The soil around Lefkara is mostly whitish limestone – hence the village’s name, from Lefka Ori, “white mountains.” This soil is not at all fertile, and so commerce rather than farming has always been the only means of survival for the villagers. The narrow streets are full of workshops of busy silver-smiths. The women sit in groups on their doorsteps, chatting as they make the beautiful Lefkaritika lacework. The whole village represents a lively museum where visitors can feel and experience the past in every corner of the village.

Lefkara was the favourite summer resort of the Venetian ladies and the women of Lefkara profited from these visits. It is said that Leonardo Da Vinci bought an embroidered cloth in Lefkara for the altar of the Cathedral in Milan; he visited the village in 1481.

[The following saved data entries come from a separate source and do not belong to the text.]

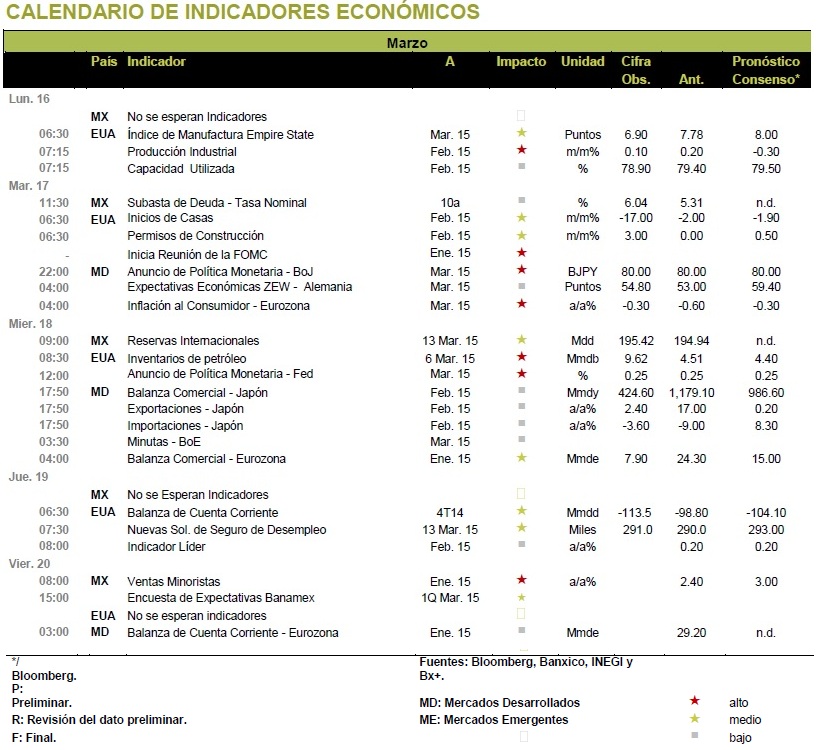This screenshot has width=819, height=750.
Task: Click the gray square beside Capacidad Utilizada
Action: pos(521,167)
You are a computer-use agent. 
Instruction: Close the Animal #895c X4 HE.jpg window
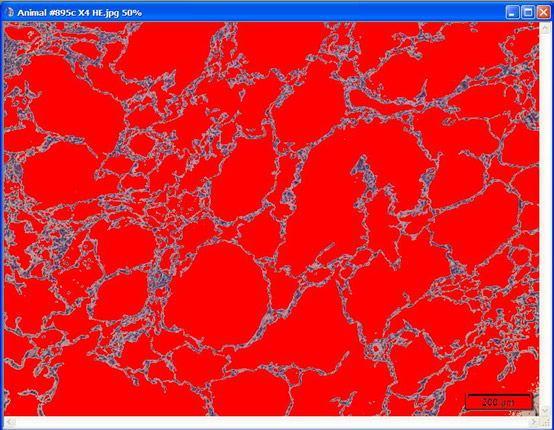[544, 13]
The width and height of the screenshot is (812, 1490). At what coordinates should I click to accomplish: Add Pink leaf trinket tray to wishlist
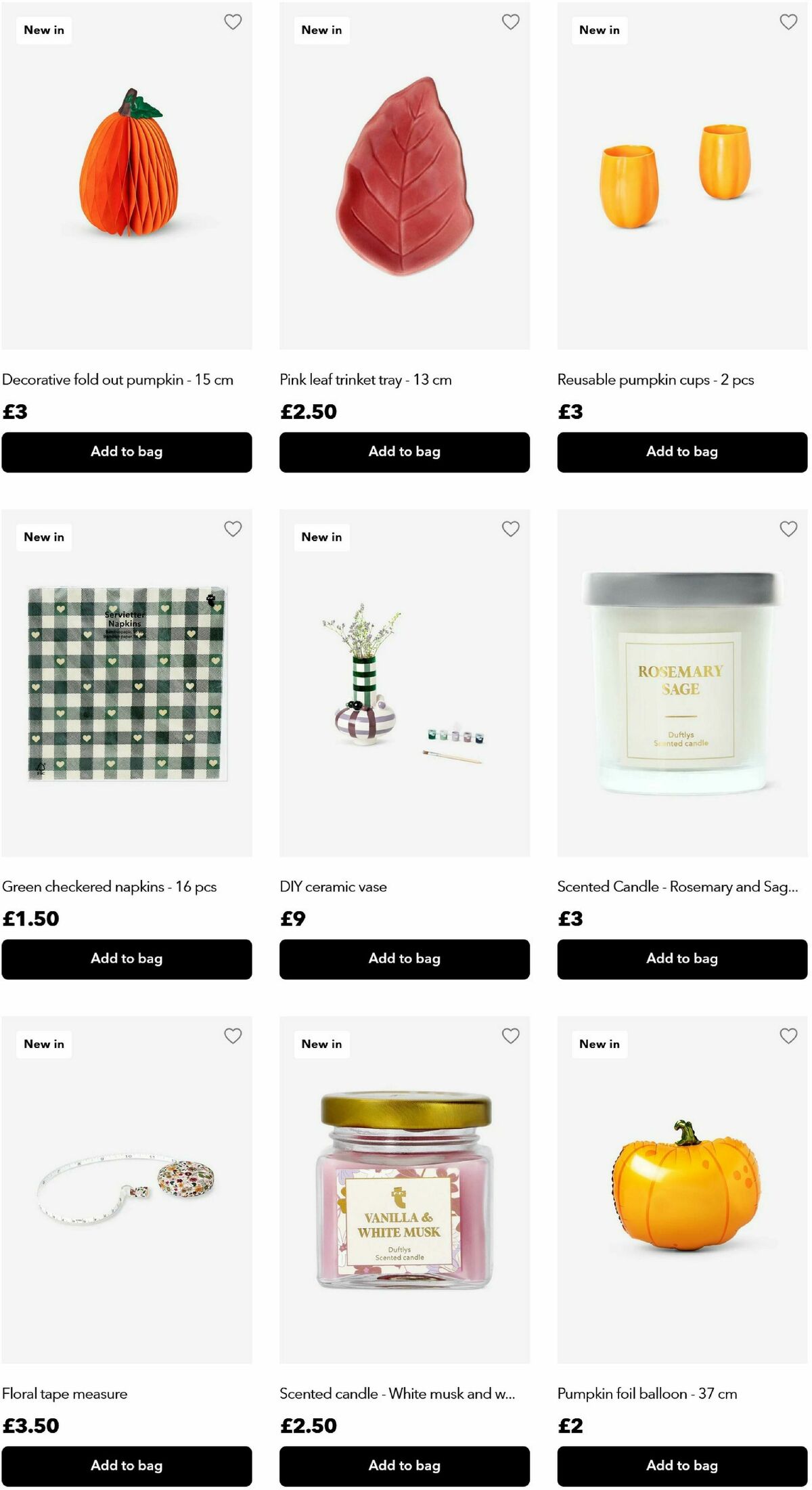511,22
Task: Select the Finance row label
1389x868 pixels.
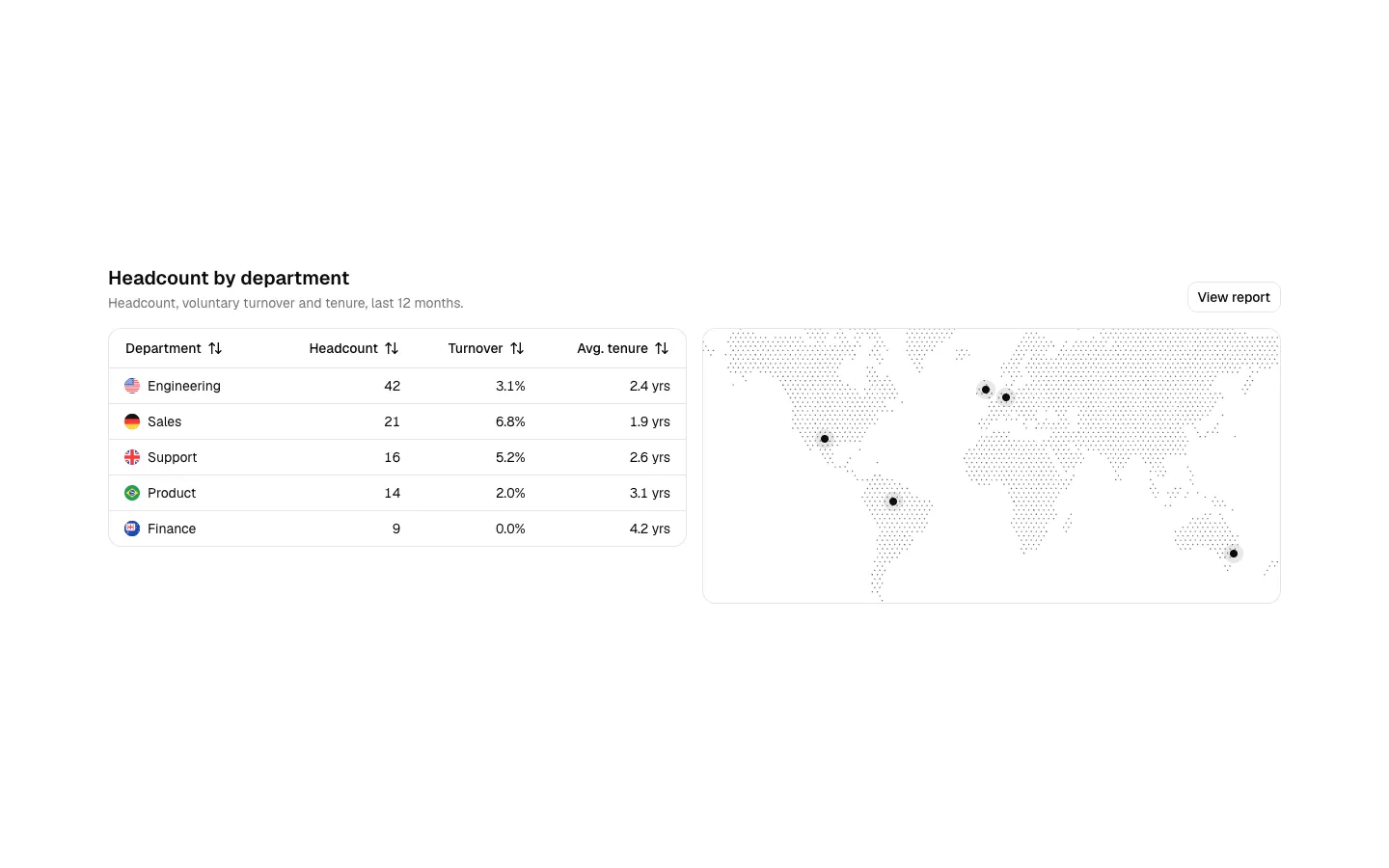Action: (172, 529)
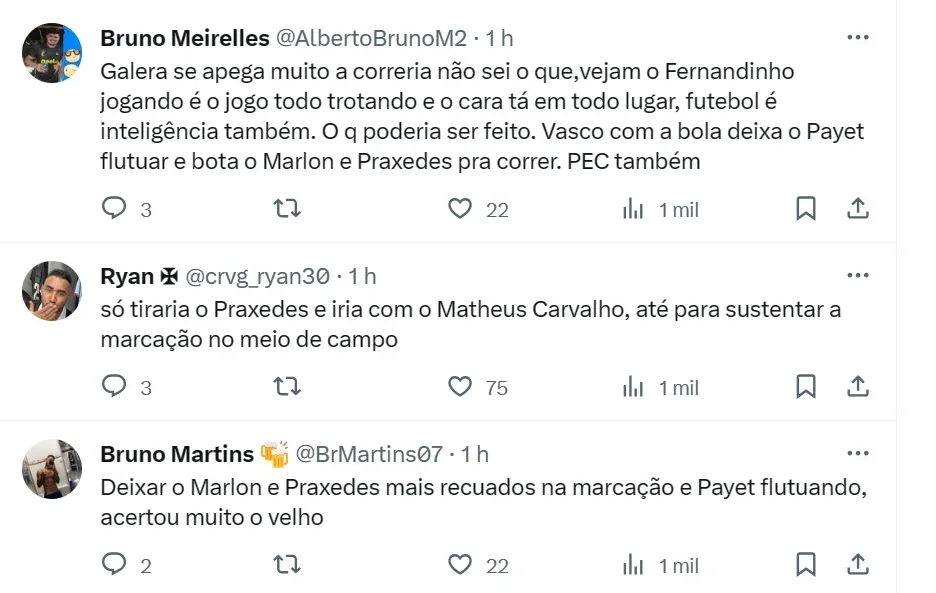Open Bruno Martins' display name link

(177, 454)
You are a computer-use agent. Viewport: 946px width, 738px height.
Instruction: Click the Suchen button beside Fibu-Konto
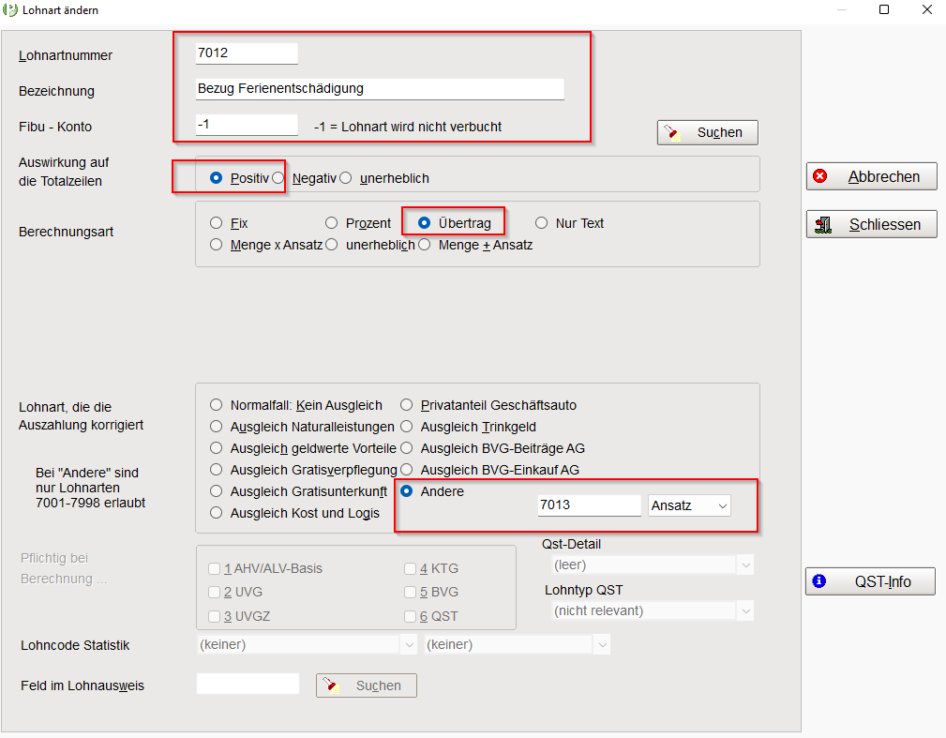pos(707,132)
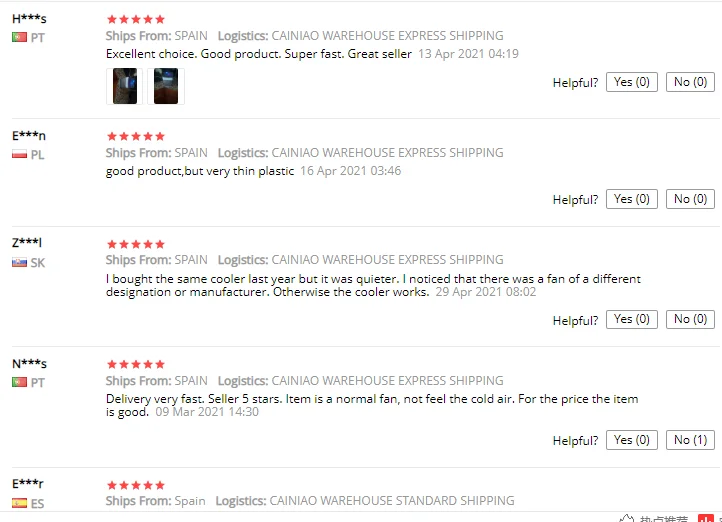The width and height of the screenshot is (722, 522).
Task: Click the thumbs-up icon in bottom bar
Action: tap(627, 518)
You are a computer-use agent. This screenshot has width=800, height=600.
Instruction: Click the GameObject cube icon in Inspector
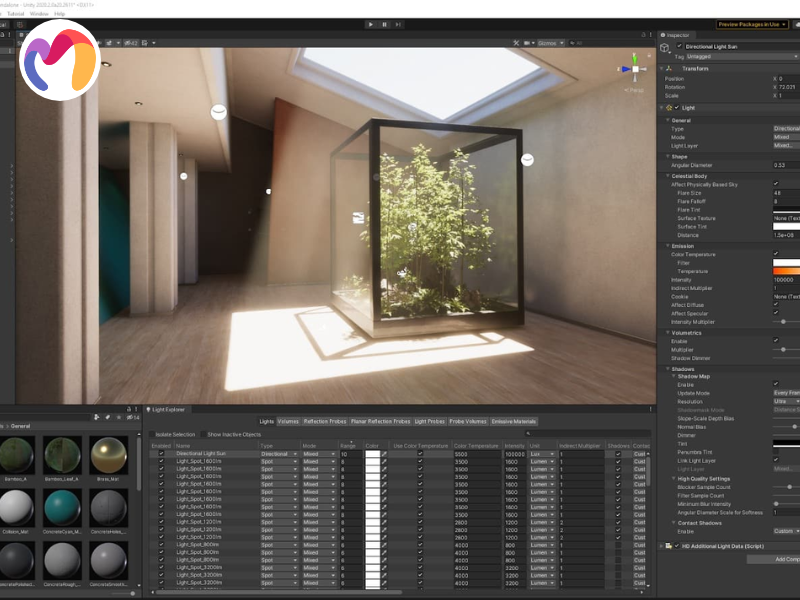pos(666,47)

“The Holy Cross”, a church dating back to the 14th Century, is located in the heart of the village. Characteristic of the building is the wood-carved shrine, made in 1760. According to tradition, the big silver cross bearing a piece of the sacred wood is kept in the unseen crypt, located in the shrine.

The two hotels of Lefkara and the traditional houses in the centre of the village offer visitors a sense of tranquility and relaxation and the architectural style is kept traditional. The village’s restaurants are always open and ready to serve the visitors a variety of excellent dishes, such as the lefkaritiko ‘tava’ (the traditional dish of the village).

Many cultural events take place in the small municipality of Lefkara all year round. The most important event is the “Annual Festival of Lefkara” which is organised every year in August. Famous Cypriot artists perform, offering unforgettable evenings to visitors and traditional customs of the local area come alive through folklore dances, songs and plays.

Furthermore, with its picturesque surroundings, Lefkara is a great place to hold your wedding. Fishing can also be enjoyed by the any Lefkara visitor as two of the biggest dams of Cyprus are located a very short distance from the village.

With so many things to see and do it’s definitely worth taking some extra time to explore this captivating region and get to know its people.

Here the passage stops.